Saturday, October 2, 2010

Birthday Reflections

Today I officially started the week long festivities for my birthday. Yeah, you read right, week long. I just really like birthdays, and I strongly believe that the older you get the longer you should celebrate as your birthdays are progressively becoming fewer and fewer. So today I kicked off with a Spa day with the girls and tomorrow I’m going to bake myself a real, authentic New York Cheesecake (for the first time ever, so I’m not sure it’ll actually be edible), and so on and so forth all week long.

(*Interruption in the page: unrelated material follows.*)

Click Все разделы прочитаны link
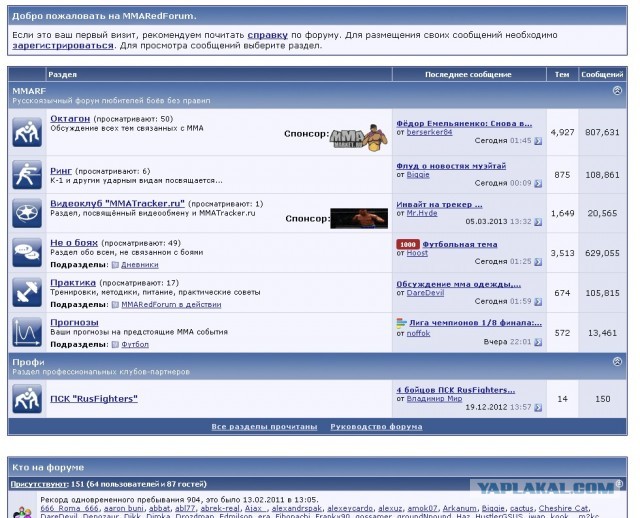The width and height of the screenshot is (640, 518). pos(264,426)
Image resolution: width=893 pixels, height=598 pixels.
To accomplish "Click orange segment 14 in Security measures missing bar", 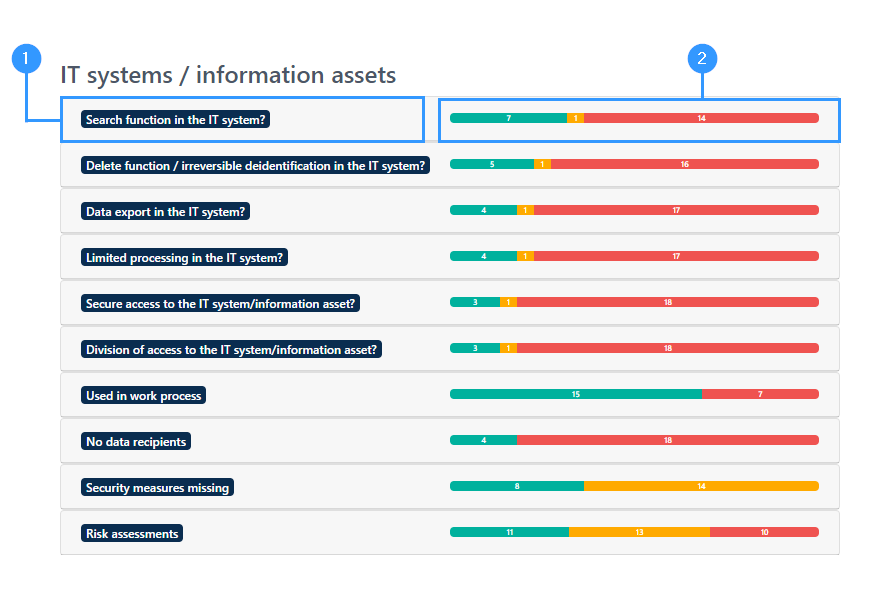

 The upcoming birthday is naturally bringing me to reflect on life and age and whatnot (thank goodness this only happens once a year), and I realized something surprising (to me at least). Time passes and we change, but the things that brought on the biggest changes in my life were not related to the passage of time or the natural succession of events in my life (high school, college, work, marriage, kids…), they were all emotional. Take having children, sure the logistics in my life changed, I can rarely go anywhere without someone hanging off my leg, but what really changed ME was feeling for them. Ok. I know I sound ridiculous, but hear me out. You have kids, your life changes, you party less (mainly because you’re bone tired all the time), you yell way more, your days become nightmarish wild goose chases that never seem to end, but what changes you, what really changes you is the… ok I don’t know how to define it… (I stopped writing and thought about it for a day, and there’s no word that comprises the whole feeling)… the love, the responsibility, the constant never ending worry, the hopes and dreams, the anger, the disappointment, the delight…

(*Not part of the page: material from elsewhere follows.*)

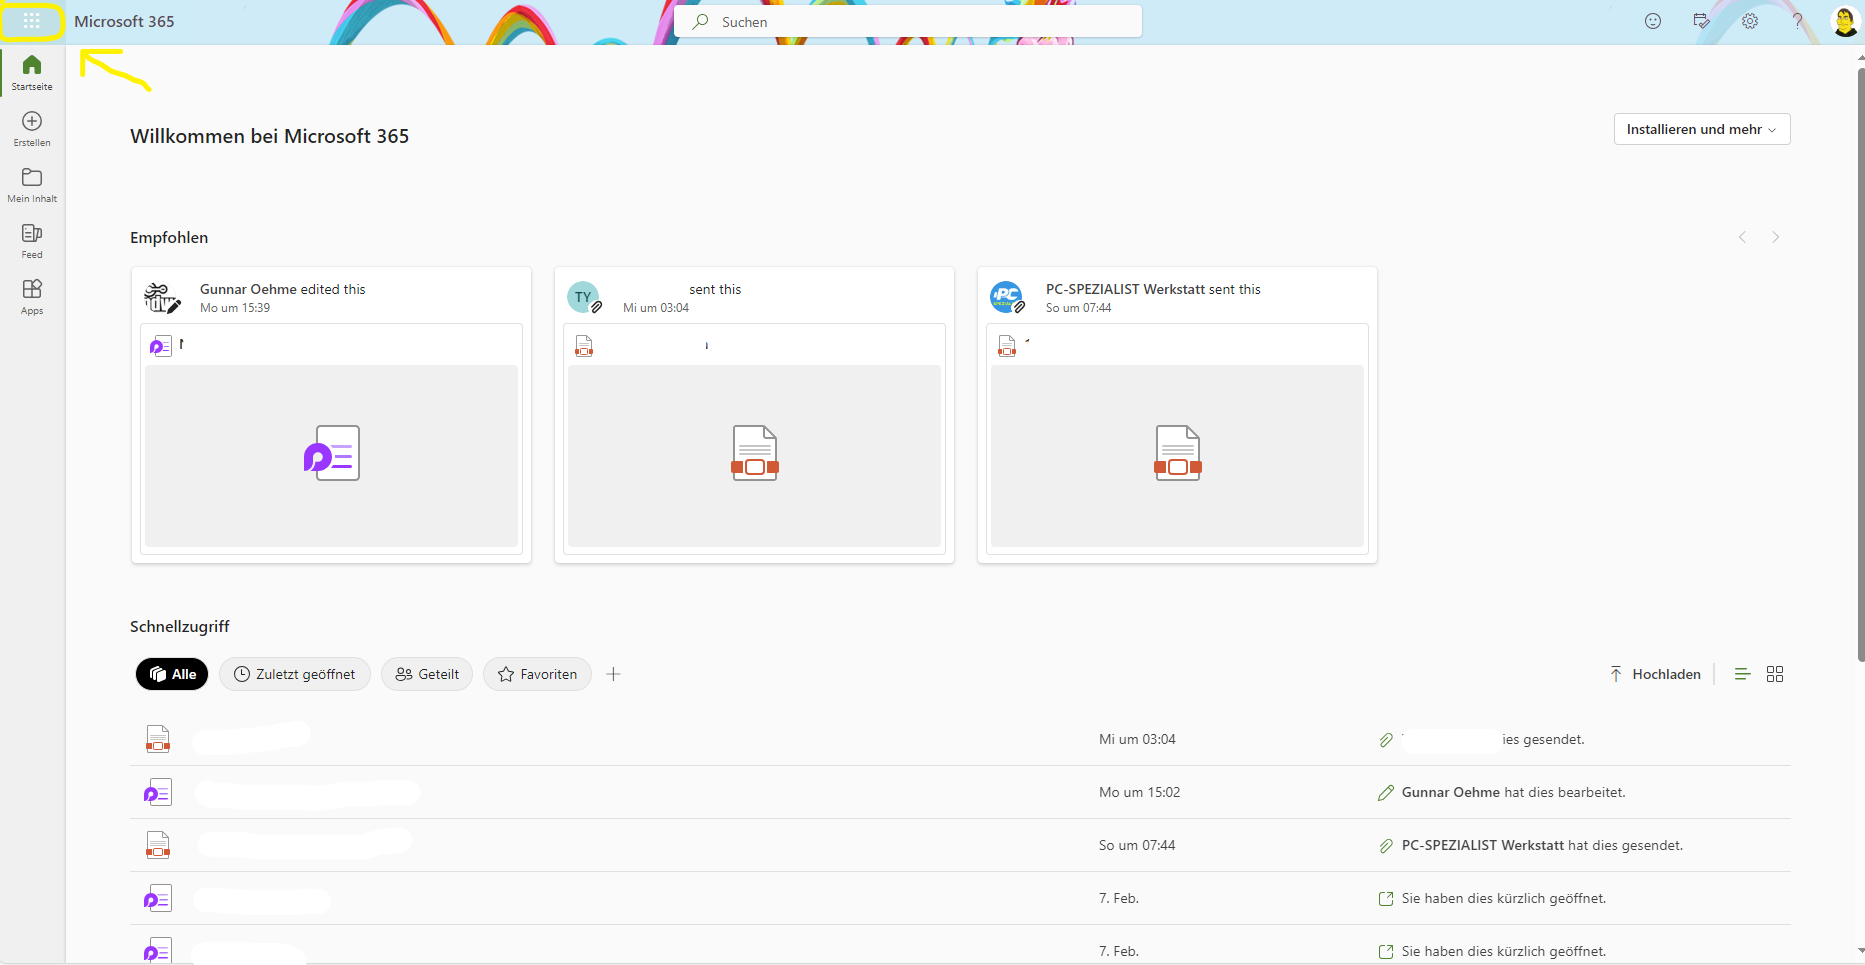The width and height of the screenshot is (1865, 965).
Task: Add a new filter with plus button
Action: pyautogui.click(x=614, y=674)
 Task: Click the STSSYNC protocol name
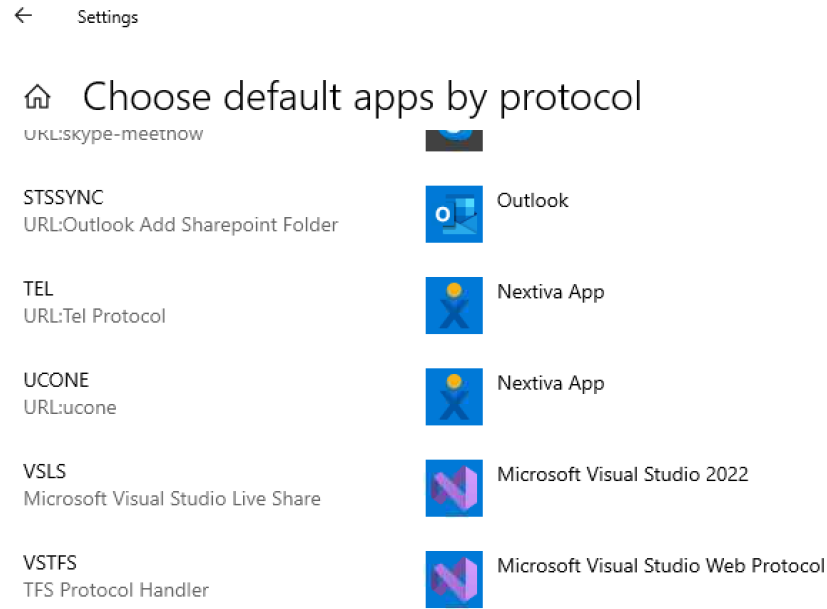(63, 197)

I used to drive fast, really fast (well as fast as my cars would go, it’s all relative, it’s not like I had a Ferrari), but now I’m the woman who shakes her fist at the BMW passing me at full speed on the freeway. What happened? I started seeing all sorts of apocalyptic scenarios every time I got behind the wheel of a car; the bloody dead bodies of my children on the asphalt after an accident, or the two of them orphaned because I took a turn too fast in the snow, driving down a mountain (not beyond the realm of possibility where we live), I could go on and on and on. Now, I’m a rational person, so I blame CSI for all this anxiety, but the truth is that I’ve got something really important to lose and now that I’m older I’ve gained a much deeper understanding of this.

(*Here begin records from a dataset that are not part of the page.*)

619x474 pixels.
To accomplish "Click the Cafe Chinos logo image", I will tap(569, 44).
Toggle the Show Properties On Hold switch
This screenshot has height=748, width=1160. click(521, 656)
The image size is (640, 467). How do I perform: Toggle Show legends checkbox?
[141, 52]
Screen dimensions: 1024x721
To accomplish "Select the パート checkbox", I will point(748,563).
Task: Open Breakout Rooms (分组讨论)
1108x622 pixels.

This morning, as soon as I woke up, I remembered a day that I went to pick my parents up at the airport. I was seventeen years old, and my twelve year old brother and I had left the house late. Really, really late. We basically left the house at around the time the flight landed. Sure, it was an international flight, so they had to go through customs and immigration and whatnot, but still… we were going to be late, and my Mom (who has turned being late into an art form) will not abide with anyone being late to pick her up. So  I’m driving down the highway, with my twelve year old brother in the car, and I was going 110 mph. I want you to think about that for a second. I was seventeen years old and I was barreling down a major highway in one of the biggest cities in the US at 110 miles per hour. With my brother in the car. Now tell me that thought didn’t make your blood run cold.
So today’s reflection was this, if my seventeen year old self could see me now she would be sooooo embarrassed of the fuddy-duddy I’ve become, what with my sensible shoes, and my practical haircut and the few (or so) extra pounds I’m carrying around, but if I  could see  her right now, I’d smack her upside the head and ground her for years.
So we get older, inevitably, inexorably older. Thank God!

1 comment:

  1. Amazing, Amazing. These posts are so great.
    God they take me back.
    And isn't it incredible how so many of us feel these same emotions?
    I'm super-relieved not to be the only one.